- TAREA 1 -
Responde estas preguntas con lo que dice el texto sobre los sueños:
(a) ¿Con qué tres cosas se soñaba al principio?
(b) ¿En qué lugar se echa un rato de ayuda voluntaria?
(c) ¿Con qué animal se compara la insignificancia al final?
- TAREA 2 -
Extrae del texto sobre los sueños, palabra por palabra, el fragmento que va desde "Cuando esos sueños" hasta "dependan de mi.", incluidas estas últimas palabras.

- TEXTO DE LECTURA -
Tuve grandes sueños, que no dependían solo de mí. Soñaba con un mundo mejor, con un amor que durara para siempre, con unos amigos para toda la vida.
Cuando esos sueños se fueron rompiendo, me rompí yo también. Cada vez. Varias veces. Siempre me levanté. A veces el proceso fue muy doloroso y lento, pero lo conseguí.
Ahora, procuro tener sueños pequeños, alcanzables, que me colmen y que solo dependan de mi.
Así que por la mañana cuando me levanto digo ¡qué luz más bonita! o ¡que bien que llueva! me tomo un buen desayuno y me afano en mi lista de sueños diarios de invierno: leer, caminar, echar un rato de ayuda voluntaria en la Biblioteca, disfrutar de actividades culturales, ver una buena película, escribir, escuchar el canto de los pájaros, observar la evolución de las formas caprichosas de las nubes, escuchar música, bailar, reír. Prepararme una buena cena. Contar estrellas, contemplar la luna.
Cuando al final de día me voy a dormir, casi todos mis sueños de invierno se han cumplido. Luego, en primavera y en verano sustituyo algunos sueños de interior por otros sueños al aire libre: viajes, vuelta a la tierra donde me crie, sol, campo con mar, caminos de tierra recorridos mil veces, pájaros de mi infancia...
Cuando llegue el final, el libro de mis pequeños sueños se cerrará. Luego, seguirá la vida tal cual, pero sin mí. A esos efectos somos lo mismo de insignificantes que una hormiga.

- FRAGMENTOS DE ENTRADAS -
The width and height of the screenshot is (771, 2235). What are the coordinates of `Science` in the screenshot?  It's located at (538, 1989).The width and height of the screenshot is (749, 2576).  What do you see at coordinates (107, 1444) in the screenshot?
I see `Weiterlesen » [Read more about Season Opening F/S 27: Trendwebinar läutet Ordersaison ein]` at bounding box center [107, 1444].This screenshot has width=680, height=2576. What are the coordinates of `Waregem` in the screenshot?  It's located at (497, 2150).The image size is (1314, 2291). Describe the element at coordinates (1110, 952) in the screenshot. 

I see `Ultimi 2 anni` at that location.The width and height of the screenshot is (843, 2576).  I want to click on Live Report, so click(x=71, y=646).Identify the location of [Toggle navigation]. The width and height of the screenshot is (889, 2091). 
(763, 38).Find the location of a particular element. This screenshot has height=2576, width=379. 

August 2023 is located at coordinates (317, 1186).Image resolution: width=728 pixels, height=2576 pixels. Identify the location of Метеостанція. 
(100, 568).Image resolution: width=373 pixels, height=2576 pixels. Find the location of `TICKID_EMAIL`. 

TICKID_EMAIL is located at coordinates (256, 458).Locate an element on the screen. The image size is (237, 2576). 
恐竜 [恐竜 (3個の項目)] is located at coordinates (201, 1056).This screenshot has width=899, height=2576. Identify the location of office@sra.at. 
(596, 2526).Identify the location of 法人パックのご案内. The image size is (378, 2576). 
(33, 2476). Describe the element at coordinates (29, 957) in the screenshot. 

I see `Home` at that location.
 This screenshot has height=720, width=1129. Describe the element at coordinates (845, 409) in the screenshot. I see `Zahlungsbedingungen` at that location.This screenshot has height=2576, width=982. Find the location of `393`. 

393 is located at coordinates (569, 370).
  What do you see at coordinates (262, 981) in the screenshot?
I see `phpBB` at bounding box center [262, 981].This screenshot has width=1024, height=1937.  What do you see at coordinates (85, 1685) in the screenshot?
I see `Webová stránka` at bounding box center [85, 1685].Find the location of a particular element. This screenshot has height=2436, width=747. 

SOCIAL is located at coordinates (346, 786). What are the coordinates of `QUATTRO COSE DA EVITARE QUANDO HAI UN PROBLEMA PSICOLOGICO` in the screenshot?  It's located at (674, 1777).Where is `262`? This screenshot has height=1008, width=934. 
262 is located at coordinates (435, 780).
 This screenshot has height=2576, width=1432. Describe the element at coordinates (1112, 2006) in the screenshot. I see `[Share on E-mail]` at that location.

- RESPUESTA 1 -
(a) Con un mundo mejor, con un amor que durara para siempre y con unos amigos para toda la vida.
(b) En la Biblioteca.
(c) Con una hormiga.

- RESPUESTA 2 -
Cuando esos sueños se fueron rompiendo, me rompí yo también. Cada vez. Varias veces. Siempre me levanté. A veces el proceso fue muy doloroso y lento, pero lo conseguí.
Ahora, procuro tener sueños pequeños, alcanzables, que me colmen y que solo dependan de mi.